The A.F.L.-C.I.O. petition accused that China violated the rights of its workers and failed to enforce minimum wage laws.
When asked if the subtext of the news conference was partisan politics, Mr. Evans demurred and sidestepped the question. "We've always been very clear that free, fair and open trade is important for the American economy," he answered.
Business leaders were pleased with the administration's decision.
Tom Donahue, the president of the Chamber of Commerce, said that workers' rights should never be included in trade agreements.
"Had the administration accepted the petition, there would have been a number of negative consequences." Mr. Donahue said. "We would have married forever human rights and trade, and that would have been a huge mistake."
But union leaders expressed dismay. "President Bush proves himself to be, once again, the servant of his corporate donors," said John J. Sweeney, president of the A.F.L.-C.I.O. "It is the multinational corporations who benefit from the artificially low wages and violated rights of Chinese workers."
Mark Levinson, the chief economist of Unite, the apparel union, said that the administration's action underscored a clear division between big business and labor that could help the Kerry campaign.
"The concern out there about losing jobs is big," Mr. Levinson said. "The signal this sends to China and any other country is they can do whatever they want to cut labor costs, even if it hurts American jobs and American competitiveness."
Ms. Chao said that rather than condoning China's labor policies, the United States had agreed to a new effort with China to ensure that it met its international labor commitments.
Mr. Evans said that "good, high-paying American jobs depend on trade with China."
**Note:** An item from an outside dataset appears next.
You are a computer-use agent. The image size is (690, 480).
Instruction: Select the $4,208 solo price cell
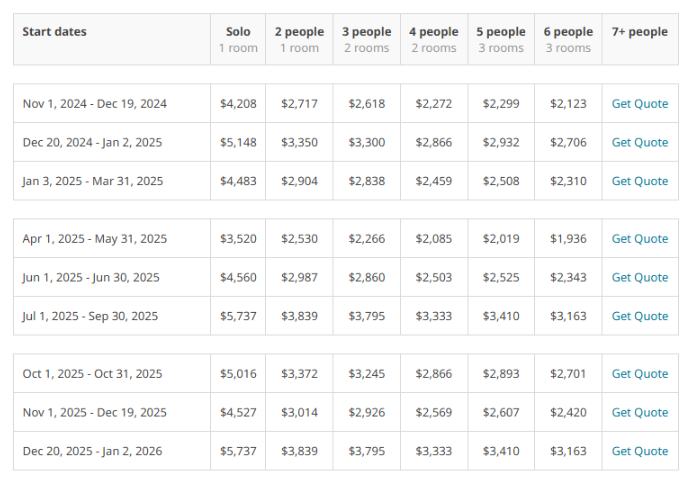click(238, 104)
The administration officials said that if China cooperated in this effort to improve labor rights and moved toward a more flexible currency exchange, the United States would consider designating China a market economy - an elevation in its trade status that would include measures like protecting it from the current high penalties it faces in antidumping trade cases.
"The tool we have is the designation of China as a market economy," Mr. Evans said.
Representative Sander M. Levin, Democrat of Michigan, said that argument was "lame."
"They can't seriously believe that China will give their workers the freedom of association and the right to collective bargaining in exchange for being eligible to be called a market economy," Mr. Levin said. "I call that a callous disregard for workers in China."
The administration officials also said they would reject a proposed trade petition by a coalition of American manufacturers making a similar complaint about China's currency rates. The manufacturers argue that by pegging its currency to the dollar, China is keeping the prices of its exports artificially low, to the disadvantage of American companies.
Mr. Zoellick, the trade representative, did not reject the A.F.L.-C.I.O. petition's contentions that China represses workers' rights. But he said the administration preferred a cooperative approach.
"Accepting these petitions would take us down the path of economic isolationism, and that is a path we will not take," he said. Critics point out that Mr. Zoellick's office has often filed what they see as similar petitions, seeking action against countries to protect intellectual property rights, for example. The A.F.L-C.I.O. petition was the first case brought under the Trade Act of 1974 that seeks penalties for violations of workers' rights.
Peter Morici, a professor of international business at the University of Maryland, said the petition made a strong case by seeking enforcement of international labor standards and not those of the United States.
"The labor complaint is something China and its lawyers should worry about," Professor Morici said.